» Условия заданий:
- 1) Замените "мусульманских диаспор" на "мусульманских общин" во фрагменте текста для чтения, который начинается со слов "В силу объективных" и продолжается до слов "диаспор в Европе." включительно. Приведите этот фрагмент целиком.
- 2) Какую численность мусульман в Западной и Центральной Европе называют мусульманские объединения, согласно тексту для чтения?
- 3) Объясните по тексту для чтения, почему данные из мечетей неизбежно выше, чем данные официальных правительственных источников.

В силу объективных причин (прежде всего владение арабским и в меньшей степени тюркскими языками) нам удалось глубже заглянуть в социальные, экономические и бытовые реалии некоторых мусульманских диаспор в странах ЕС, что позволило прийти к некоторым новым выводам относительно тенденций интеграции и отчуждения мусульманских диаспор в Европе.
Актуальные оценки численности мусульман в Европе варьируются в зависимости от определения, кого же именно относить к ним (только граждан ЕС или включать в их число лиц, не имеющих европейского гражданства), и от методологии подсчёта. Кроме того, существенное влияние на конечные показатели оказывают как политические и идеологические соображения, так и такое понятие, как "полит-корректность", а также нежелание политиков предстать в невыгодном для них свете. Если опираться на официальные данные Евросоюза и национальных источников, получается, что из 525 млн жителей Западной и Центральной Европы (28 стран-членов Евросоюза, плюс Норвегия и Швейцария) насчитывается от 15 до 20 миллионов мусульман, что составляет от 2,8 до 3,8% населения. Однако если ориентироваться на цифры, сообщаемые мусульманскими объединениями, то этот показатель может быть порядка 25 миллионов, что соответствует уже 4,8% всех жителей рассматриваемого нами региона.
Столь существенный разнобой в цифрах объясняется не только стремлением каждой из сторон представить картину в более "благоприятном" для себя свете, но и подходом к подсчёту правоверных. Правительственные и полуофициальные источники в тех случаях, когда они вообще ведут подобный учёт (в ряде стран Евросоюза он не практикуется или прямо запрещён), как правило, сообщают сведения о мусульманах, имеющих гражданство, вид на жительство или претендующих на подобный статус.
Как показали наши полевые исследования, мусульманские объединения в Европе обычно исходят из общей численности общины, складывающейся вокруг молельного дома, мечети или территориальной группы общин. Понятно, что, за редким исключением, документы о наличии гражданства или права на жительство у молящихся не спрашивают, хотя руководители общин, да и рядовые члены, могут быть хорошо осведомлены об отсутствии подобных документов у своих единоверцев. Другими словами, данные из мечетей неизбежно будут более высокими, чем из официальных правительственных источников, поскольку будут базироваться на фактической посещаемости верующими мест, предназначенных для моления, без политических и юридических корректировок. Впрочем, не следует списывать со счетов и то, что в некоторых странах ЕС большая по численности община может претендовать на более весомую государственную поддержку [Фитуни, Абрамова, 2016].

» Предоставленные материалы:

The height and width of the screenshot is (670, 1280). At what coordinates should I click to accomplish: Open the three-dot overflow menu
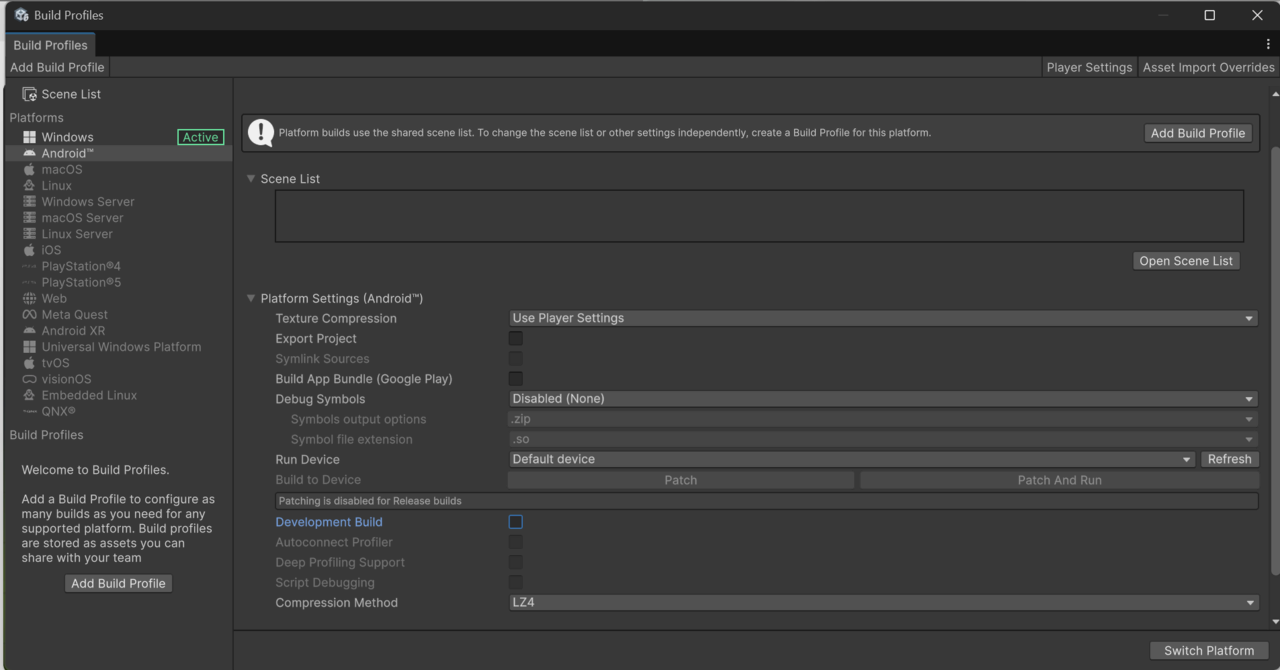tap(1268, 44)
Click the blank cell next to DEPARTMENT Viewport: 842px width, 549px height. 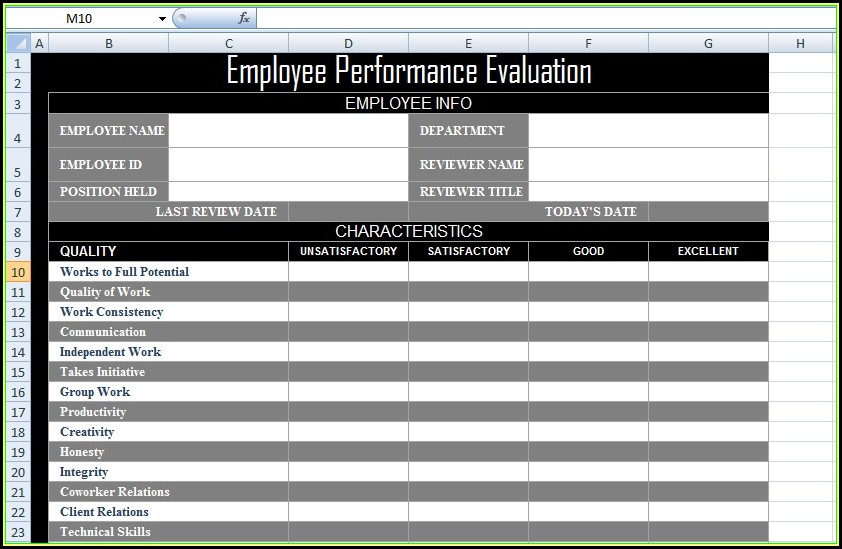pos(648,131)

» Список ответов:
- 1)
В силу объективных причин (прежде всего владение арабским и в меньшей степени тюркскими языками) нам удалось глубже заглянуть в социальные, экономические и бытовые реалии некоторых мусульманских общин в странах ЕС, что позволило прийти к некоторым новым выводам относительно тенденций интеграции и отчуждения мусульманских общин в Европе.

- 2) Порядка 25 миллионов, что соответствует 4,8% всех жителей региона.

- 3) Данные мечетей основаны на фактической посещаемости мест для моления, без политических и юридических корректировок. Документы о гражданстве или праве на жительство у молящихся, за редким исключением, не спрашивают.